Alonso de Salazar y Frías (Burgos, 1564 - ? ,1636) fue un sacerdote e inquisidor español cuya fama se debió principalmente a su participación en el tribunal de la Inquisición española de Logroño que juzgó el caso de las brujas de Zugarramurdi en 1610. En la discusión de la sentencia y sobre todo en la posterior revisión del caso ordenada por el Consejo de la Suprema Inquisición destacó por su oposición a dar credibilidad a las teorías sobre brujería. Su exhaustivo memorial enviado a la Suprema constituyó la base para que la jurisprudencia inquisitorial española fuera escéptica sobre la realidad de la brujería y que fuera muy reticente a aceptar las denuncias por ese tema.

Alonso de Salazar nació en Burgos en 1564 en el seno de una familia de mercaderes y altos funcionarios. Estudió derecho canónico en Salamanca y Sigüenza y posteriormente se ordenó sacerdote. Fue destinado a las diócesis de Jaén y Toledo donde trabajó a las órdenes del obispo de ambas, Bernardo de Sandoval y Rojas, tío del Duque de Lerma, valido de Felipe III.

Accedió al Santo Oficio en 1609, incorporándose en julio de 1610 al tribunal de Logroño donde los inquisidores Alonso Becerra Holguin y Juan del Valle Alvarado ya tenían abierto un gran proceso por brujería en el que se mostraron mucho más intolerantes que Salazar. Este proceso fue la primera y última gran causa por brujería que se produjo en España y tuvo lugar en las localidades navarras de Zugarramurdi y Urdax.

A la llegada de Salazar el proceso ya estaba en marcha. Se inició cuando una tal María de Ximildegui afirmó haber participado en aquelarres en presencia de otras personas de Zugarramurdi. Algunos de los denunciados admitieron los hechos y denunciaron a su vez a otras personas. Las coincidencias en los testimonios terminaron de convencer al tribunal de la veracidad de las denuncias. Estos incluían descripciones de las orgías, del aspecto de las apariciones demoníacas y de los ritos llevados a cabo.

En junio de 1610 los inquisidores acordaron la sentencia de culpabilidad de veintinueve de los acusados. Sin embargo, Alonso de Salazar y Frías, quien al haberse incorporado al tribunal en julio del año anterior no había participado en los interrogatorios de los principales inculpados, votó en contra de la condena a la hoguera de María de Arburu por falta de pruebas. Tras la celebración del auto de fe en noviembre de 1611 —en el que dieciocho supuestos brujos y brujas fueron reconciliados, seis fueron quemados vivos y cinco lo fueron en efigie— Salazar comenzó a dudar también de la culpabilidad del resto.[1]

En los meses siguientes al auto de fe se desató una fiebre por la caza de brujas en toda la región que se materializó en miles de acusaciones. Las dudas de Salazar sobre la culpabilidad de los condenados fueron secundadas por otros importantes clérigos que atribuían las confesiones a la superstición y a la incultura, tales como el obispo de Pamplona, Venegas y Figueroa.

....

*Qué se pide*:
(a) Según el extracto, ¿en qué ciudades estudió derecho canónico Alonso de Salazar?
(b) Reproduce del extracto todo lo que va desde "Alonso de Salazar nació" hasta "de Felipe III.".
(c) Indica si cada afirmación coincide con el extracto y cita las palabras que lo deciden: (i) Salazar provenía de una familia de mercaderes y altos funcionarios. (ii) El proceso de Zugarramurdi se inició por una denuncia del obispo de Pamplona. (iii) Salazar votó en contra de condenar a la hoguera a María de Arburu.
Las líneas no hacen falta para resolver nada.

*Material de origen*:
....

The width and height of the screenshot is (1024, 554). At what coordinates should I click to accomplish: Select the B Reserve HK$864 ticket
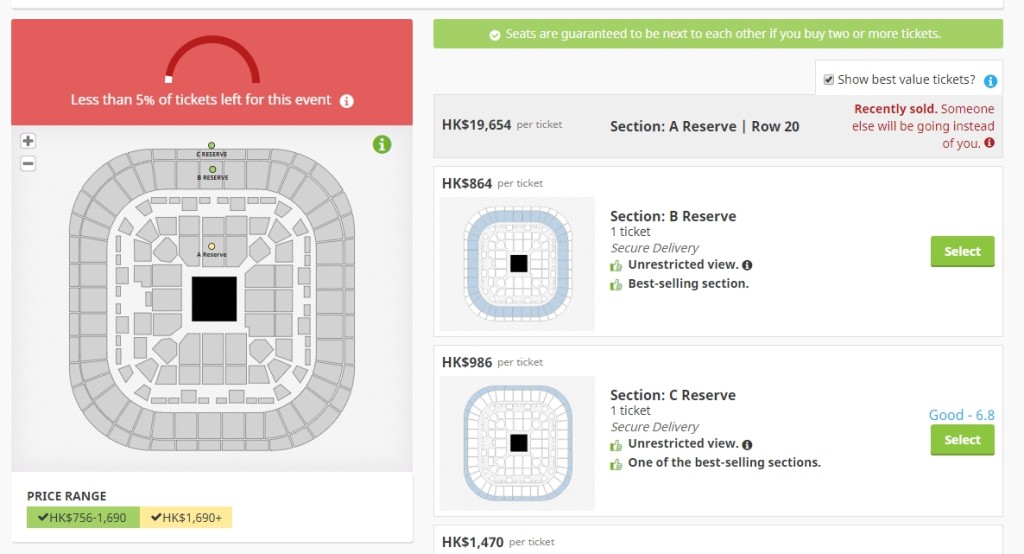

....

*Respuestas por consigna*:
(a) En Salamanca y Sigüenza.

(b)
Alonso de Salazar nació en Burgos en 1564 en el seno de una familia de mercaderes y altos funcionarios. Estudió derecho canónico en Salamanca y Sigüenza y posteriormente se ordenó sacerdote. Fue destinado a las diócesis de Jaén y Toledo donde trabajó a las órdenes del obispo de ambas, Bernardo de Sandoval y Rojas, tío del Duque de Lerma, valido de Felipe III.

(c)
(i) Sí: "en el seno de una familia de mercaderes y altos funcionarios".
(ii) No: "Se inició cuando una tal María de Ximildegui afirmó haber participado en aquelarres en presencia de otras personas de Zugarramurdi".
(iii) Sí: "votó en contra de la condena a la hoguera de María de Arburu por falta de pruebas".